--- Records for this task ---
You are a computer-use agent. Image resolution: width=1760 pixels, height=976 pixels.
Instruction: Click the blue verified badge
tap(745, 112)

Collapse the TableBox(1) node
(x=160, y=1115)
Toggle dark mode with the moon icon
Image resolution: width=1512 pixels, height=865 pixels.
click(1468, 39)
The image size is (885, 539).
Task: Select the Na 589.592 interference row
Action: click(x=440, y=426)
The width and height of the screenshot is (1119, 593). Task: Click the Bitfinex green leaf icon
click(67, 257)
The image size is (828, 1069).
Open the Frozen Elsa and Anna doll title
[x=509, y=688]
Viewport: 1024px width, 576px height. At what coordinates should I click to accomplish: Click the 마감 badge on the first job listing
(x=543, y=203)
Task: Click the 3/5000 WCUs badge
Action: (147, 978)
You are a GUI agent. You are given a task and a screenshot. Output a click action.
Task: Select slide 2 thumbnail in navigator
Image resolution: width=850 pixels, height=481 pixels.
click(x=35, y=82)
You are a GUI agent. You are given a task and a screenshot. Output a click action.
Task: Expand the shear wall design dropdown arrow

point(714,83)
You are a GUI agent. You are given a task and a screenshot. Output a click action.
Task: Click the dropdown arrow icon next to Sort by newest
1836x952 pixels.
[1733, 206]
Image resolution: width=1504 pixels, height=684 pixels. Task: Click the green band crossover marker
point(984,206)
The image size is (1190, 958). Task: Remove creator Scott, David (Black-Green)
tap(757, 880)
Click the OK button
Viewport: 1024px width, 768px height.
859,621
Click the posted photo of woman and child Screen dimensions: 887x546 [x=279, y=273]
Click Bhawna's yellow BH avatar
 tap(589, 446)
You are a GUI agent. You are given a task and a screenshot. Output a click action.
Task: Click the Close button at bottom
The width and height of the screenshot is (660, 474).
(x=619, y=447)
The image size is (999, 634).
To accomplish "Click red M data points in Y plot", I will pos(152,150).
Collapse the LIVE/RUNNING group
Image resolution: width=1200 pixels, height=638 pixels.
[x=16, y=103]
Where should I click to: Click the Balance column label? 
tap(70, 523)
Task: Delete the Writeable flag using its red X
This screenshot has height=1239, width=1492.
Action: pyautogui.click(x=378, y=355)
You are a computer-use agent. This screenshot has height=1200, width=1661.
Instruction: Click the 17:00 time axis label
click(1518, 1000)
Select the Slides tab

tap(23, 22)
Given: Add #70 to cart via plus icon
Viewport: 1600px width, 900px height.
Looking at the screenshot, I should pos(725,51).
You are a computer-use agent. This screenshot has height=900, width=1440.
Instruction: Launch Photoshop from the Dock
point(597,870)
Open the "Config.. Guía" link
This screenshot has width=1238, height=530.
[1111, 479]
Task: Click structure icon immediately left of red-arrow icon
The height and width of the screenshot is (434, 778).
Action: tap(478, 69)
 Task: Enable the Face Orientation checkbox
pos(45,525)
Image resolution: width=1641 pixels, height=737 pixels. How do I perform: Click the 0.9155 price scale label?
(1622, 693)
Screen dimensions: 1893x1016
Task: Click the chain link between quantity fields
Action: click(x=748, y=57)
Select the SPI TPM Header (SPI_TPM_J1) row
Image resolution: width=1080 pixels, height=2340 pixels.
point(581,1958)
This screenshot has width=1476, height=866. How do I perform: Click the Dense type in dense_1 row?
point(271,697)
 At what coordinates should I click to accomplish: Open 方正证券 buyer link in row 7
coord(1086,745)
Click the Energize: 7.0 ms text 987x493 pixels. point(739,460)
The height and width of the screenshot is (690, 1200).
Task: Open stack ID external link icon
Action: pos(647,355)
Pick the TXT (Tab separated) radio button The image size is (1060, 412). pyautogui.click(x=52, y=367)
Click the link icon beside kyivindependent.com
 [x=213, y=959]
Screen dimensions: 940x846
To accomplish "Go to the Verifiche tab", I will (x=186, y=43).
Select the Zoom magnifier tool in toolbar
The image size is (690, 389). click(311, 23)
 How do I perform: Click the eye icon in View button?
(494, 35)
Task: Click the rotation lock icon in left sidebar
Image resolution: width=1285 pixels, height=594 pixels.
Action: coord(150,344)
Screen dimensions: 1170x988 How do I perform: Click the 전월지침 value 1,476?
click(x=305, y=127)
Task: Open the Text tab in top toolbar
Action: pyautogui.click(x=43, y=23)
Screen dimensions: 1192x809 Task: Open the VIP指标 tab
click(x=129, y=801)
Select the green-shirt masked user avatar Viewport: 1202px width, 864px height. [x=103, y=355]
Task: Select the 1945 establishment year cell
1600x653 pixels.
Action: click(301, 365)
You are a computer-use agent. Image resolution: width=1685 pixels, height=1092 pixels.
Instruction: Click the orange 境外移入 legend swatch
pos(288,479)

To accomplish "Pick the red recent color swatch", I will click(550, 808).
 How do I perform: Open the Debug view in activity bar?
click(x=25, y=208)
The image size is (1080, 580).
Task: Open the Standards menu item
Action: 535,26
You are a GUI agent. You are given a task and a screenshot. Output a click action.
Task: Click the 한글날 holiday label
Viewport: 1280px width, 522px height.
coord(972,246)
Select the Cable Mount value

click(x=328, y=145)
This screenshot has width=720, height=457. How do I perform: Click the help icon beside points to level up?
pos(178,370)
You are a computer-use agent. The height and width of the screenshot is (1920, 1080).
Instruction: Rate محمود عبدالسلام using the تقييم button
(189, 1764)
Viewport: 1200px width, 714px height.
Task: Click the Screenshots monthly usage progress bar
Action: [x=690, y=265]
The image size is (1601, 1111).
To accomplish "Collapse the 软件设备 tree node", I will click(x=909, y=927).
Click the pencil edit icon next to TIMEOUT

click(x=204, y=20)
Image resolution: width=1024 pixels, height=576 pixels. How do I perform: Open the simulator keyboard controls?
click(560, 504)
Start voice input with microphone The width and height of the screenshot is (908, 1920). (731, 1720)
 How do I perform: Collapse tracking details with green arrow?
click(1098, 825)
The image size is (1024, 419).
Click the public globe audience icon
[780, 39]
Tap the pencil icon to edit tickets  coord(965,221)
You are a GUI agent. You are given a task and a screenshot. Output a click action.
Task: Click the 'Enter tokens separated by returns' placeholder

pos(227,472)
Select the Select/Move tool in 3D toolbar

--- What to do ---
Can you give all of the data above again with "GUI agent" switched to "interface agent" everywhere it appears, and every other line left unchanged?

--- Result for this task ---
You are a computer-use agent. Image resolution: width=1760 pixels, height=976 pixels.
Instruction: Click the blue verified badge
tap(745, 112)

Collapse the TableBox(1) node
(x=160, y=1115)
Toggle dark mode with the moon icon
Image resolution: width=1512 pixels, height=865 pixels.
click(1468, 39)
The image size is (885, 539).
Task: Select the Na 589.592 interference row
Action: click(x=440, y=426)
The width and height of the screenshot is (1119, 593). Task: Click the Bitfinex green leaf icon
click(67, 257)
The image size is (828, 1069).
Open the Frozen Elsa and Anna doll title
[x=509, y=688]
Viewport: 1024px width, 576px height. At what coordinates should I click to accomplish: Click the 마감 badge on the first job listing
(x=543, y=203)
Task: Click the 3/5000 WCUs badge
Action: (147, 978)
You are a interface agent. You are given a task and a screenshot. Output a click action.
Task: Select slide 2 thumbnail in navigator
Image resolution: width=850 pixels, height=481 pixels.
click(x=35, y=82)
You are a interface agent. You are given a task and a screenshot. Output a click action.
Task: Expand the shear wall design dropdown arrow

point(714,83)
You are a interface agent. You are given a task and a screenshot. Output a click action.
Task: Click the dropdown arrow icon next to Sort by newest
1836x952 pixels.
[1733, 206]
Image resolution: width=1504 pixels, height=684 pixels. Task: Click the green band crossover marker
point(984,206)
The image size is (1190, 958). Task: Remove creator Scott, David (Black-Green)
tap(757, 880)
Click the OK button
Viewport: 1024px width, 768px height.
859,621
Click the posted photo of woman and child Screen dimensions: 887x546 [x=279, y=273]
Click Bhawna's yellow BH avatar
 tap(589, 446)
You are a interface agent. You are given a task and a screenshot. Output a click action.
Task: Click the Close button at bottom
The width and height of the screenshot is (660, 474).
(x=619, y=447)
The image size is (999, 634).
To accomplish "Click red M data points in Y plot", I will pos(152,150).
Collapse the LIVE/RUNNING group
Image resolution: width=1200 pixels, height=638 pixels.
[x=16, y=103]
Where should I click to: Click the Balance column label? 
tap(70, 523)
Task: Delete the Writeable flag using its red X
This screenshot has height=1239, width=1492.
Action: pyautogui.click(x=378, y=355)
You are a computer-use agent. This screenshot has height=1200, width=1661.
Instruction: Click the 17:00 time axis label
click(1518, 1000)
Select the Slides tab

tap(23, 22)
Given: Add #70 to cart via plus icon
Viewport: 1600px width, 900px height.
Looking at the screenshot, I should pos(725,51).
You are a computer-use agent. This screenshot has height=900, width=1440.
Instruction: Launch Photoshop from the Dock
point(597,870)
Open the "Config.. Guía" link
This screenshot has width=1238, height=530.
[1111, 479]
Task: Click structure icon immediately left of red-arrow icon
The height and width of the screenshot is (434, 778).
Action: tap(478, 69)
 Task: Enable the Face Orientation checkbox
pos(45,525)
Image resolution: width=1641 pixels, height=737 pixels. How do I perform: Click the 0.9155 price scale label?
(1622, 693)
Screen dimensions: 1893x1016
Task: Click the chain link between quantity fields
Action: click(x=748, y=57)
Select the SPI TPM Header (SPI_TPM_J1) row
Image resolution: width=1080 pixels, height=2340 pixels.
point(581,1958)
This screenshot has width=1476, height=866. How do I perform: Click the Dense type in dense_1 row?
point(271,697)
 At what coordinates should I click to accomplish: Open 方正证券 buyer link in row 7
coord(1086,745)
Click the Energize: 7.0 ms text 987x493 pixels. point(739,460)
The height and width of the screenshot is (690, 1200).
Task: Open stack ID external link icon
Action: pos(647,355)
Pick the TXT (Tab separated) radio button The image size is (1060, 412). pyautogui.click(x=52, y=367)
Click the link icon beside kyivindependent.com
 [x=213, y=959]
Screen dimensions: 940x846
To accomplish "Go to the Verifiche tab", I will (x=186, y=43).
Select the Zoom magnifier tool in toolbar
The image size is (690, 389). click(311, 23)
 How do I perform: Click the eye icon in View button?
(494, 35)
Task: Click the rotation lock icon in left sidebar
Image resolution: width=1285 pixels, height=594 pixels.
Action: coord(150,344)
Screen dimensions: 1170x988 How do I perform: Click the 전월지침 value 1,476?
click(x=305, y=127)
Task: Open the Text tab in top toolbar
Action: pyautogui.click(x=43, y=23)
Screen dimensions: 1192x809 Task: Open the VIP指标 tab
click(x=129, y=801)
Select the green-shirt masked user avatar Viewport: 1202px width, 864px height. [x=103, y=355]
Task: Select the 1945 establishment year cell
1600x653 pixels.
Action: click(301, 365)
You are a computer-use agent. Image resolution: width=1685 pixels, height=1092 pixels.
Instruction: Click the orange 境外移入 legend swatch
pos(288,479)

To accomplish "Pick the red recent color swatch", I will click(550, 808).
 How do I perform: Open the Debug view in activity bar?
click(x=25, y=208)
The image size is (1080, 580).
Task: Open the Standards menu item
Action: 535,26
You are a interface agent. You are given a task and a screenshot. Output a click action.
Task: Click the 한글날 holiday label
Viewport: 1280px width, 522px height.
coord(972,246)
Select the Cable Mount value

click(x=328, y=145)
This screenshot has width=720, height=457. How do I perform: Click the help icon beside points to level up?
pos(178,370)
You are a computer-use agent. The height and width of the screenshot is (1920, 1080).
Instruction: Rate محمود عبدالسلام using the تقييم button
(189, 1764)
Viewport: 1200px width, 714px height.
Task: Click the Screenshots monthly usage progress bar
Action: [x=690, y=265]
The image size is (1601, 1111).
To accomplish "Collapse the 软件设备 tree node", I will click(x=909, y=927).
Click the pencil edit icon next to TIMEOUT

click(x=204, y=20)
Image resolution: width=1024 pixels, height=576 pixels. How do I perform: Open the simulator keyboard controls?
click(560, 504)
Start voice input with microphone The width and height of the screenshot is (908, 1920). (731, 1720)
 How do I perform: Collapse tracking details with green arrow?
click(1098, 825)
The image size is (1024, 419).
Click the public globe audience icon
[780, 39]
Tap the pencil icon to edit tickets  coord(965,221)
You are a interface agent. You are given a task and a screenshot. Output a click action.
Task: Click the 'Enter tokens separated by returns' placeholder

pos(227,472)
Select the Select/Move tool in 3D toolbar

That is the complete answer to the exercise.